Durchlaufende Kredite im Konzern – und die gewerbesteuerliche Hinzurechnung von Zinsen

Besteht der Geschäftszweck eines Unternehmens darin, Darlehen aufzunehmen und an eine Tochtergesellschaft weiterzureichen, handelt es sich auch dann nicht um durchlaufende Kredite, wenn die Kredite ohne Gewinnaufschlag an die Tochtergesellschaft weitergegeben werden.

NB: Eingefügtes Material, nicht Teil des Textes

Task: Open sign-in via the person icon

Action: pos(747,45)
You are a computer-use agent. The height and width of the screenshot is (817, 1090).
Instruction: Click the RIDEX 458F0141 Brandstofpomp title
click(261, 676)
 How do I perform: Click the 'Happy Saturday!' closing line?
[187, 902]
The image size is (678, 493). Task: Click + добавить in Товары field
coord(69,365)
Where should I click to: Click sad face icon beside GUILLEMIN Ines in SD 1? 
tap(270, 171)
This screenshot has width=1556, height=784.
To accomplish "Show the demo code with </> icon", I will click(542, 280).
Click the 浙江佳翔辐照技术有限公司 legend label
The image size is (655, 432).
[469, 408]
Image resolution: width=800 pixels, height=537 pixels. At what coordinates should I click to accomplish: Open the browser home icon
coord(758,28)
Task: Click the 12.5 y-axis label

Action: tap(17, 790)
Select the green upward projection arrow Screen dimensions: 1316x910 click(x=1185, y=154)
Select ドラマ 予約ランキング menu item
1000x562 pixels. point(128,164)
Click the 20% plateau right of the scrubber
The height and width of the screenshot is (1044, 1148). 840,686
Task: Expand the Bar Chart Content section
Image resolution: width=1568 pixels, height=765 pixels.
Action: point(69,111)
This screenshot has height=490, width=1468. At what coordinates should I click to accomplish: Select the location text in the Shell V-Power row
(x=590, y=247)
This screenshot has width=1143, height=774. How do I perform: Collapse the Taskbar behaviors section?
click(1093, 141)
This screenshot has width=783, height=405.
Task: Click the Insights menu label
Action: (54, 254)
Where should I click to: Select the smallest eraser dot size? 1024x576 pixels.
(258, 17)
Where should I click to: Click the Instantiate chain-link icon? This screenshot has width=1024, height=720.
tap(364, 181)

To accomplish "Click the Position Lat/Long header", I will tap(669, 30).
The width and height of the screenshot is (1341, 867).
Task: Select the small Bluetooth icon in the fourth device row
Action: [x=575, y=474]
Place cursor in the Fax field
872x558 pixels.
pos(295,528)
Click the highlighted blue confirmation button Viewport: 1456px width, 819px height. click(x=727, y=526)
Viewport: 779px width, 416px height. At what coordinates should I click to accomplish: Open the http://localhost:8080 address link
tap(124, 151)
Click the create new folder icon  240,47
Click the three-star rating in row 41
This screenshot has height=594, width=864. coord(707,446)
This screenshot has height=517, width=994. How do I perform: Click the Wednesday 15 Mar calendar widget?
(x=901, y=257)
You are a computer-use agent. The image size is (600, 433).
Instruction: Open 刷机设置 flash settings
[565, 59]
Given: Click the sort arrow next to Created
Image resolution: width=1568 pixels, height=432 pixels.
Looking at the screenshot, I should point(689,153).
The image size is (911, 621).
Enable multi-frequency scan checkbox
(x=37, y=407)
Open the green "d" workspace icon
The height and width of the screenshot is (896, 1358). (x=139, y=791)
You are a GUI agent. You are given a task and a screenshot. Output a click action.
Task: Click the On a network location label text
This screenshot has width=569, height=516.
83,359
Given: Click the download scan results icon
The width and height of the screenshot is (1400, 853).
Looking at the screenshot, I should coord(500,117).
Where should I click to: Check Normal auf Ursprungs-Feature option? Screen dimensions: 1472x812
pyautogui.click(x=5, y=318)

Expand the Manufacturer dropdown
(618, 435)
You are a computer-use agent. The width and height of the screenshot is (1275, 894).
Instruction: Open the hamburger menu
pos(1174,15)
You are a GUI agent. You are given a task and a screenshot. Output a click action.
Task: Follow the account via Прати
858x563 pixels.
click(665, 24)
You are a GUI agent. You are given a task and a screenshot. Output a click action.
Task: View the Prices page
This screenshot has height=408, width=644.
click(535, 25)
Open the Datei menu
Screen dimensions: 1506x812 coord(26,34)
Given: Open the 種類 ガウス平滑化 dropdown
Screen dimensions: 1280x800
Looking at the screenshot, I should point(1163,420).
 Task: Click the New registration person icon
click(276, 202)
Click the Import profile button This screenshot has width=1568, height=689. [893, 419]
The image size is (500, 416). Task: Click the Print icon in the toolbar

Durchlaufende Kredite im Konzern – und die gewerbesteuerliche Hinzurechnung von Zinsen

Die von der Muttergesellschaft gewinnmindernd berücksichtigten Zinsaufwendungen unterliegen in einem solchen Fall als Entgelte für Schulden der gewerbesteuerrechtlichen Hinzurechnung.

Dabei kann der Bundesfinanzhof insoweit dahinstehen lassen, ob die Grundsätze über die Nichtberücksichtigung von durchlaufenden Krediten bei der gewerbesteuerrechtlichen Hinzurechnung von Zinsen auch unter Geltung des § 8 Nr. 1 Buchst. a GewStG i.d.F. des Unternehmensteuerreformgesetzes 2008 vom 14.08.20071 zu berücksichtigen sind. Denn im Streitfall lagen keine solchen durchlaufenden Kredite vor.

Nach § 8 Nr. 1 Buchst. a Satz 1 GewStG in der im Streitzeitraum maßgeblichen Fassung wird dem Gewinn aus Gewerbebetrieb ein Viertel der Summe aus Entgelten für Schulden wieder hinzugerechnet, soweit sie bei der Ermittlung des Gewinns abgesetzt worden sind und soweit die Summe der nach § 8 Nr. 1 GewStG vorzunehmenden Hinzurechnungen den Betrag von 100.000 EUR übersteigt.

Nach der noch zur Vorgängerfassung des § 8 Nr. 1 GewStG ergangenen Rechtsprechung sind von der Hinzurechnung jedoch Zinsen für durchlaufende Kredite auszunehmen, da es sich insoweit um keine Dauerschulden i.S. dieser Vorschrift handelt2.

Die Rechtsprechung hat die Annahme eines solchen durchlaufenden Kredits von mehreren Voraussetzungen abhängig gemacht.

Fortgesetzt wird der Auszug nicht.